Required royalties on all produced methane, including leaked and flared methane. This fee will ensure that taxpayers are compensated for all resources extracted from federal public lands, limit waste, and encourage drillers to identify and remediate the methane leaks that are currently leading to a massive spike in dangerous emissions of this climate super pollutant.
Other proposals include fees to support conservation efforts, discourage speculation, and help resource managers inspect oil and gas operations on public lands. Another key change includes closing sensitive landscapes and areas with little chance of ever being developed like the Arctic National Wildlife Refuge and offshore areas in the Atlantic, Pacific, and Eastern Gulf of Mexico to oil and gas development. This would save precious government resources and allow these areas to be managed in ways that will protect their value to the public and critical ecosystems instead of subjecting them to the harms of fossil fuel development.

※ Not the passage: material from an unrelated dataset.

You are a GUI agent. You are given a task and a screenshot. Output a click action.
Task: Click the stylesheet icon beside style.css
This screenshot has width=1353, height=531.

This plan puts taxpayers before polluters. For over a century the oil and gas industry has been able to write the rules for how they are managed. The federal fossil fuel leasing system is broken, and the number of reforms in this single package from House Natural Resources shows just how out of hand the situation has gotten. These common sense proposals rebalance the scales. They’ll allow our land managers to make our public lands and waters work for people, the climate, and the countless species that depend on them for survival.